### Supplied data
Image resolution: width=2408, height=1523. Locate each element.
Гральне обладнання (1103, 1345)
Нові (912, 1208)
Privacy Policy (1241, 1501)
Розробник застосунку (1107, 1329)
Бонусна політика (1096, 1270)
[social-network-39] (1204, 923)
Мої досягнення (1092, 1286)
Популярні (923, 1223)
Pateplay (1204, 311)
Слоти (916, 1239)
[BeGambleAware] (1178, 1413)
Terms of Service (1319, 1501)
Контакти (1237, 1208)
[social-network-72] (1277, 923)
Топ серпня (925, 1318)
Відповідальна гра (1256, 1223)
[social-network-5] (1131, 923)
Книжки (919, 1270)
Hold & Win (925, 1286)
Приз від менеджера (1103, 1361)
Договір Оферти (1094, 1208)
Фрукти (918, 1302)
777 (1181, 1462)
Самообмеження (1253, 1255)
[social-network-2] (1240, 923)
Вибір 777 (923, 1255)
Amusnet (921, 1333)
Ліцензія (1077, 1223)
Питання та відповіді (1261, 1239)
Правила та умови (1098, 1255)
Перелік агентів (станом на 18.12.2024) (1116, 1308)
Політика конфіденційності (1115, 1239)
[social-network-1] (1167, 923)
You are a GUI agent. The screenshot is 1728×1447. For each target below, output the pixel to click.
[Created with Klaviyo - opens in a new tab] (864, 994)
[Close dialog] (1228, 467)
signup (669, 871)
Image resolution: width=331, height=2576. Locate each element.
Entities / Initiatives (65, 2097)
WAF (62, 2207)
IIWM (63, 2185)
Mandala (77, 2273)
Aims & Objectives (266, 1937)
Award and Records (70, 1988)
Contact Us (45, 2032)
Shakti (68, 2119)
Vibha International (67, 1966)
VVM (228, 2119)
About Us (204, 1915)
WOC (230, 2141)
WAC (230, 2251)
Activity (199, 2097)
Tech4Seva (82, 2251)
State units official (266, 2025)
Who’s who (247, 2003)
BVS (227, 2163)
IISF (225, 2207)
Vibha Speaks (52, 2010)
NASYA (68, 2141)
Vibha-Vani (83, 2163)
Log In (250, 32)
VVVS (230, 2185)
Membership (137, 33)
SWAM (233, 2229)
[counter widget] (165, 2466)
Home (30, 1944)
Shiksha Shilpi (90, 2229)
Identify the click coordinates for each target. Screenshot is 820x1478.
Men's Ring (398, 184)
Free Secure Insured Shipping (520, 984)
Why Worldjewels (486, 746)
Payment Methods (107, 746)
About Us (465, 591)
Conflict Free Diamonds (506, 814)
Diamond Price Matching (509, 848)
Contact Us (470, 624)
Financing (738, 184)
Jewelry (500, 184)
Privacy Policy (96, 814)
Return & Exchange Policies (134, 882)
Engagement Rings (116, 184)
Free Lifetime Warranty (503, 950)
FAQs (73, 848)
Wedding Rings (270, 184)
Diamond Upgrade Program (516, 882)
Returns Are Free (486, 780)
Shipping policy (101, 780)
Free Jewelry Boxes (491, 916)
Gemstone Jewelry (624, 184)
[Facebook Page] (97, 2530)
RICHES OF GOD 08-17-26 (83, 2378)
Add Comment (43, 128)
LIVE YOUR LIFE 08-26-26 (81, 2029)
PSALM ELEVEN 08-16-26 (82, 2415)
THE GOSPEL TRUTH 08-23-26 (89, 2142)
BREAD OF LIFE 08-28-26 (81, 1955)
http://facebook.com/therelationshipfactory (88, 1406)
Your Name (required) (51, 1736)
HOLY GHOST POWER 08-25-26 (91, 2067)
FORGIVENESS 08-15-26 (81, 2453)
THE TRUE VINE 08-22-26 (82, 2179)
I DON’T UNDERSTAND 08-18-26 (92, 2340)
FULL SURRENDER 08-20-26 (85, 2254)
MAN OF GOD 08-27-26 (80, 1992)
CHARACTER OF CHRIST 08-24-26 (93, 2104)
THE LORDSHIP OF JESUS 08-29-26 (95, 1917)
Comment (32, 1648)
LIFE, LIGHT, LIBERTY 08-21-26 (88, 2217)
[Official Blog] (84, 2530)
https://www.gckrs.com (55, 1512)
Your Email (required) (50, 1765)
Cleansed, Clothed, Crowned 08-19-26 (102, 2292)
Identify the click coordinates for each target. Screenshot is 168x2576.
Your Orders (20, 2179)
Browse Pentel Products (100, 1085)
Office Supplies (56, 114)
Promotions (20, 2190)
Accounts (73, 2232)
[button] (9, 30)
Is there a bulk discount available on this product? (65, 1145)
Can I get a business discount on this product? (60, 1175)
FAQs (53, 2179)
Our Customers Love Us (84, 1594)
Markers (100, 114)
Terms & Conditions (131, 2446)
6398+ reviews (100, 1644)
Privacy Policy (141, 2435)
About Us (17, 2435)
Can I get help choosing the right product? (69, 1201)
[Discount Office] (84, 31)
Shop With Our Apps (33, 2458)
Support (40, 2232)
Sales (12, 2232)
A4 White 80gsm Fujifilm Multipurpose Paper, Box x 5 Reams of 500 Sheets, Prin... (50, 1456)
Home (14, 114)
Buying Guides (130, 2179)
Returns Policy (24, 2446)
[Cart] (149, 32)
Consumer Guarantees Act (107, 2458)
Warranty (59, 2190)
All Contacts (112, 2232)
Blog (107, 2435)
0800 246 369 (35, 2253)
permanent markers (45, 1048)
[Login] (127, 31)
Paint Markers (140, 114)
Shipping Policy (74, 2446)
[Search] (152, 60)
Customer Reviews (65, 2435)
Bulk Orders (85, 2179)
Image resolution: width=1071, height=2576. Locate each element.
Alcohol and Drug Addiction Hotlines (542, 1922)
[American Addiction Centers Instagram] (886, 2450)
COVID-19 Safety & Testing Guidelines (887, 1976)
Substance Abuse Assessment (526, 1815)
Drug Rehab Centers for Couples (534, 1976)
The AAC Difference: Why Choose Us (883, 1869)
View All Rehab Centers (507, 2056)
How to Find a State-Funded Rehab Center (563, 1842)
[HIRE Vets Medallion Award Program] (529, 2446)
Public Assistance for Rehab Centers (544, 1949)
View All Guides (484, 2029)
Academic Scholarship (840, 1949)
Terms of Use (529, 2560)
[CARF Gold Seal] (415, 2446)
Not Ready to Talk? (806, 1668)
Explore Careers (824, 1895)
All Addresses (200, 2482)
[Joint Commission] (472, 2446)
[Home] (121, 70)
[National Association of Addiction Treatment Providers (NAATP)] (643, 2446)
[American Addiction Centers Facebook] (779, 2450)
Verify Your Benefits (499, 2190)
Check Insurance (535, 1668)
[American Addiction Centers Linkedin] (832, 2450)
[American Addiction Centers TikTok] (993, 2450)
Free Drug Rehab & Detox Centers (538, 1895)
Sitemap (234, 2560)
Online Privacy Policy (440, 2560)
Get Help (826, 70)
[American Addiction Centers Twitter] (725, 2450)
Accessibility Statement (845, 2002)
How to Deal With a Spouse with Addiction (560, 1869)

### Problem
Every line of the listing should be reproduced exactly.

### Exercise answer
Image resolution: width=2408, height=1523. Locate each element.
Гральне обладнання (1103, 1345)
Нові (912, 1208)
Privacy Policy (1241, 1501)
Розробник застосунку (1107, 1329)
Бонусна політика (1096, 1270)
[social-network-39] (1204, 923)
Мої досягнення (1092, 1286)
Популярні (923, 1223)
Pateplay (1204, 311)
Слоти (916, 1239)
[BeGambleAware] (1178, 1413)
Terms of Service (1319, 1501)
Контакти (1237, 1208)
[social-network-72] (1277, 923)
Топ серпня (925, 1318)
Відповідальна гра (1256, 1223)
[social-network-5] (1131, 923)
Книжки (919, 1270)
Hold & Win (925, 1286)
Приз від менеджера (1103, 1361)
Договір Оферти (1094, 1208)
Фрукти (918, 1302)
777 (1181, 1462)
Самообмеження (1253, 1255)
[social-network-2] (1240, 923)
Вибір 777 (923, 1255)
Amusnet (921, 1333)
Ліцензія (1077, 1223)
Питання та відповіді (1261, 1239)
Правила та умови (1098, 1255)
Перелік агентів (станом на 18.12.2024) (1116, 1308)
Політика конфіденційності (1115, 1239)
[social-network-1] (1167, 923)
You are a GUI agent. The screenshot is 1728×1447. For each target below, output the pixel to click.
[Created with Klaviyo - opens in a new tab] (864, 994)
[Close dialog] (1228, 467)
signup (669, 871)
Image resolution: width=331, height=2576. Locate each element.
Entities / Initiatives (65, 2097)
WAF (62, 2207)
IIWM (63, 2185)
Mandala (77, 2273)
Aims & Objectives (266, 1937)
Award and Records (70, 1988)
Contact Us (45, 2032)
Shakti (68, 2119)
Vibha International (67, 1966)
VVM (228, 2119)
About Us (204, 1915)
WOC (230, 2141)
WAC (230, 2251)
Activity (199, 2097)
Tech4Seva (82, 2251)
State units official (266, 2025)
Who’s who (247, 2003)
BVS (227, 2163)
IISF (225, 2207)
Vibha Speaks (52, 2010)
NASYA (68, 2141)
Vibha-Vani (83, 2163)
Log In (250, 32)
VVVS (230, 2185)
Membership (137, 33)
SWAM (233, 2229)
[counter widget] (165, 2466)
Home (30, 1944)
Shiksha Shilpi (90, 2229)
Identify the click coordinates for each target. Screenshot is 820x1478.
Men's Ring (398, 184)
Free Secure Insured Shipping (520, 984)
Why Worldjewels (486, 746)
Payment Methods (107, 746)
About Us (465, 591)
Conflict Free Diamonds (506, 814)
Diamond Price Matching (509, 848)
Contact Us (470, 624)
Financing (738, 184)
Jewelry (500, 184)
Privacy Policy (96, 814)
Return & Exchange Policies (134, 882)
Engagement Rings (116, 184)
Free Lifetime Warranty (503, 950)
FAQs (73, 848)
Wedding Rings (270, 184)
Diamond Upgrade Program (516, 882)
Returns Are Free (486, 780)
Shipping policy (101, 780)
Free Jewelry Boxes (491, 916)
Gemstone Jewelry (624, 184)
[Facebook Page] (97, 2530)
RICHES OF GOD 08-17-26 (83, 2378)
Add Comment (43, 128)
LIVE YOUR LIFE 08-26-26 (81, 2029)
PSALM ELEVEN 08-16-26 (82, 2415)
THE GOSPEL TRUTH 08-23-26 (89, 2142)
BREAD OF LIFE 08-28-26 (81, 1955)
http://facebook.com/therelationshipfactory (88, 1406)
Your Name (required) (51, 1736)
HOLY GHOST POWER 08-25-26 (91, 2067)
FORGIVENESS 08-15-26 (81, 2453)
THE TRUE VINE 08-22-26 (82, 2179)
I DON’T UNDERSTAND 08-18-26 (92, 2340)
FULL SURRENDER 08-20-26 (85, 2254)
MAN OF GOD 08-27-26 (80, 1992)
CHARACTER OF CHRIST 08-24-26 (93, 2104)
THE LORDSHIP OF JESUS 08-29-26 (95, 1917)
Comment (32, 1648)
LIFE, LIGHT, LIBERTY 08-21-26 (88, 2217)
[Official Blog] (84, 2530)
https://www.gckrs.com (55, 1512)
Your Email (required) (50, 1765)
Cleansed, Clothed, Crowned 08-19-26 (102, 2292)
Identify the click coordinates for each target. Screenshot is 168x2576.
Your Orders (20, 2179)
Browse Pentel Products (100, 1085)
Office Supplies (56, 114)
Promotions (20, 2190)
Accounts (73, 2232)
[button] (9, 30)
Is there a bulk discount available on this product? (65, 1145)
Can I get a business discount on this product? (60, 1175)
FAQs (53, 2179)
Our Customers Love Us (84, 1594)
Markers (100, 114)
Terms & Conditions (131, 2446)
6398+ reviews (100, 1644)
Privacy Policy (141, 2435)
About Us (17, 2435)
Can I get help choosing the right product? (69, 1201)
[Discount Office] (84, 31)
Shop With Our Apps (33, 2458)
Support (40, 2232)
Sales (12, 2232)
A4 White 80gsm Fujifilm Multipurpose Paper, Box x 5 Reams of 500 Sheets, Prin... (50, 1456)
Home (14, 114)
Buying Guides (130, 2179)
Returns Policy (24, 2446)
[Cart] (149, 32)
Consumer Guarantees Act (107, 2458)
Warranty (59, 2190)
All Contacts (112, 2232)
Blog (107, 2435)
0800 246 369 (35, 2253)
permanent markers (45, 1048)
[Login] (127, 31)
Paint Markers (140, 114)
Shipping Policy (74, 2446)
[Search] (152, 60)
Customer Reviews (65, 2435)
Bulk Orders (85, 2179)
Image resolution: width=1071, height=2576. Locate each element.
Alcohol and Drug Addiction Hotlines (542, 1922)
[American Addiction Centers Instagram] (886, 2450)
COVID-19 Safety & Testing Guidelines (887, 1976)
Substance Abuse Assessment (526, 1815)
Drug Rehab Centers for Couples (534, 1976)
The AAC Difference: Why Choose Us (883, 1869)
View All Rehab Centers (507, 2056)
How to Find a State-Funded Rehab Center (563, 1842)
[HIRE Vets Medallion Award Program] (529, 2446)
Public Assistance for Rehab Centers (544, 1949)
View All Guides (484, 2029)
Academic Scholarship (840, 1949)
Terms of Use (529, 2560)
[CARF Gold Seal] (415, 2446)
Not Ready to Talk? (806, 1668)
Explore Careers (824, 1895)
All Addresses (200, 2482)
[Joint Commission] (472, 2446)
[Home] (121, 70)
[National Association of Addiction Treatment Providers (NAATP)] (643, 2446)
[American Addiction Centers Facebook] (779, 2450)
Verify Your Benefits (499, 2190)
Check Insurance (535, 1668)
[American Addiction Centers Linkedin] (832, 2450)
[American Addiction Centers TikTok] (993, 2450)
Free Drug Rehab & Detox Centers (538, 1895)
Sitemap (234, 2560)
Online Privacy Policy (440, 2560)
Get Help (826, 70)
[American Addiction Centers Twitter] (725, 2450)
Accessibility Statement (845, 2002)
How to Deal With a Spouse with Addiction (560, 1869)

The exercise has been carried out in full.